***** SOURCE DATA
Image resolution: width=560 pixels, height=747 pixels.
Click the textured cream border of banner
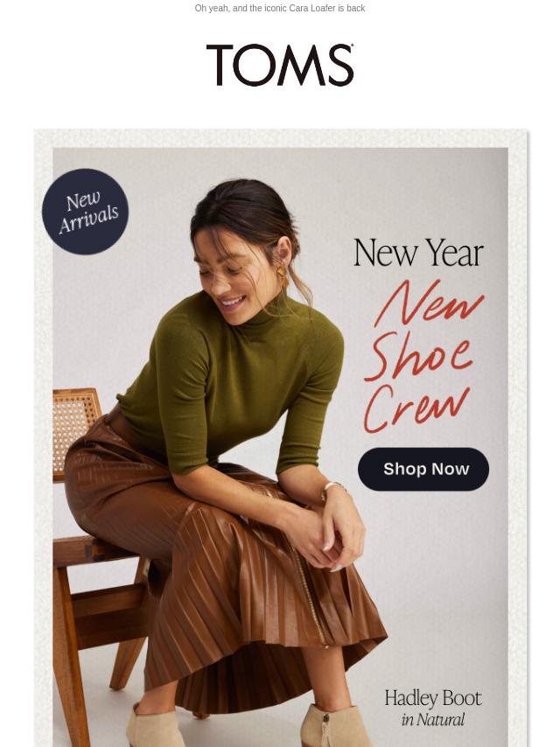(43, 429)
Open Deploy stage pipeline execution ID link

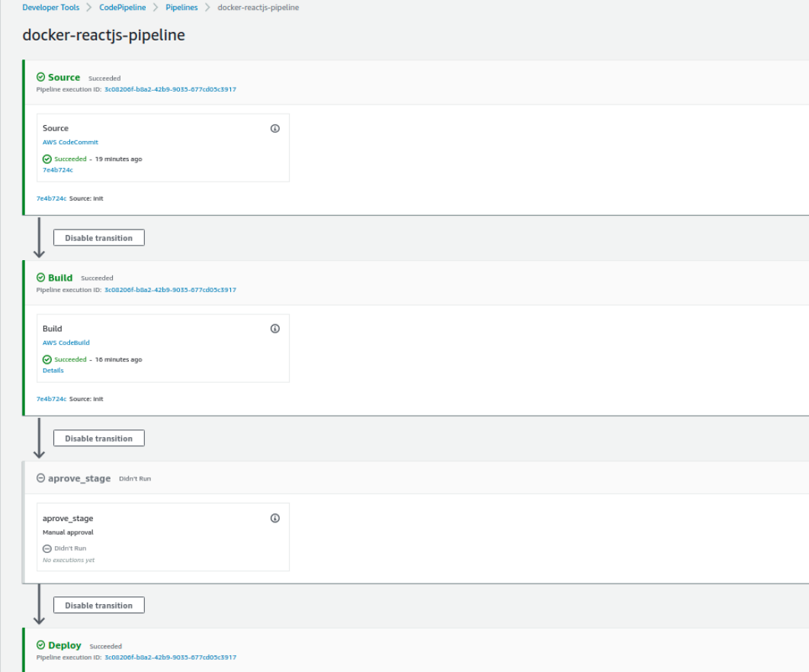[170, 658]
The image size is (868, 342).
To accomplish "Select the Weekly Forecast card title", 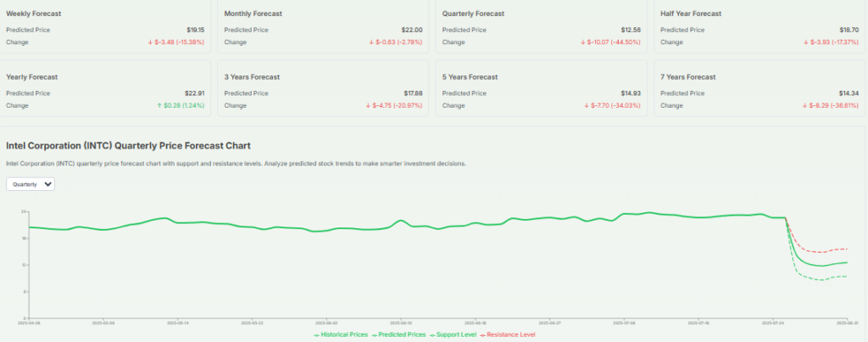I will 33,14.
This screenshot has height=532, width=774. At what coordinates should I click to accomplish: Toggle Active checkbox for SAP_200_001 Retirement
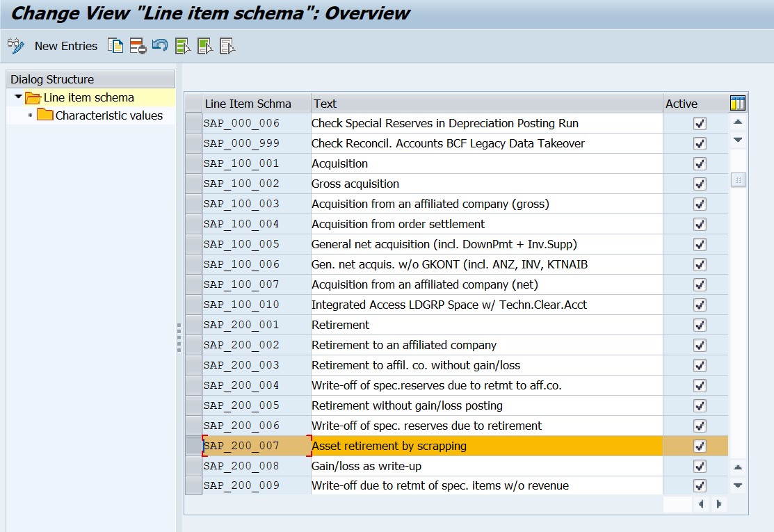[700, 325]
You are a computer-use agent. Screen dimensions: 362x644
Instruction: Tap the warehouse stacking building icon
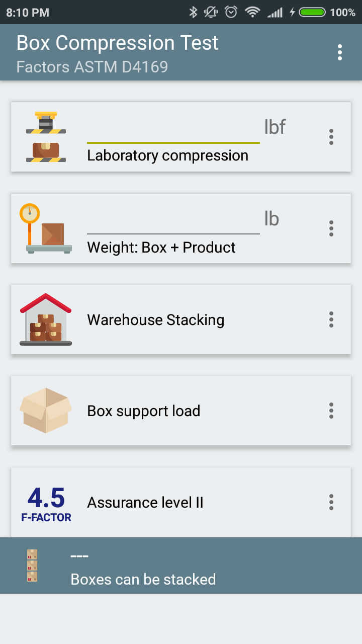point(46,319)
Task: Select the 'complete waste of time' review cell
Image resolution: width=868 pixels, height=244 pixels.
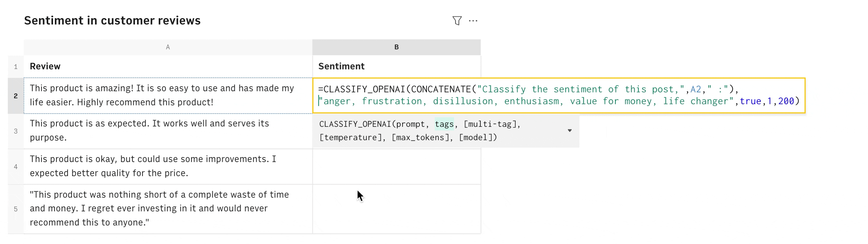Action: pos(168,209)
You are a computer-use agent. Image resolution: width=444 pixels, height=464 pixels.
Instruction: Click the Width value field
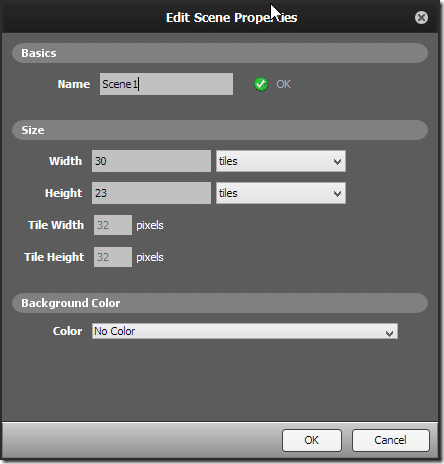click(151, 161)
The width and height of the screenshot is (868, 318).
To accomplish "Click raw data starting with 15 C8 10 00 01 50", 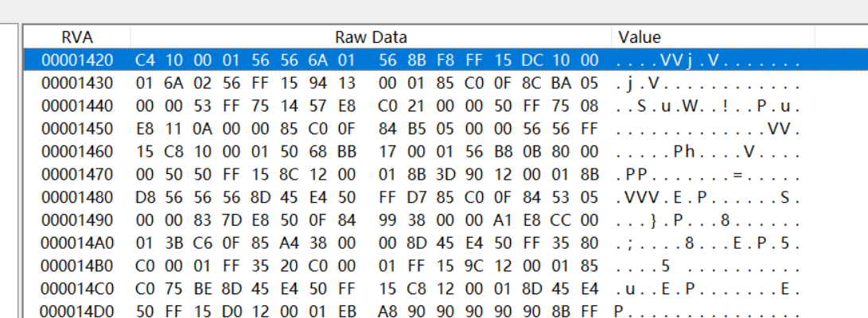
**********
_REQUIRED ACTION_
With the pictures omitted, restate word for word the lines above from the line that has "Instruction: Tap the" up to and including the line that has "You are a computer-use agent. Image", and no other lines.

_TASK ANSWER_
Instruction: Tap the warehouse stacking building icon
point(46,319)
Task: Select the 'complete waste of time' review cell
Image resolution: width=868 pixels, height=244 pixels.
Action: pos(168,209)
You are a computer-use agent. Image resolution: width=444 pixels, height=464 pixels.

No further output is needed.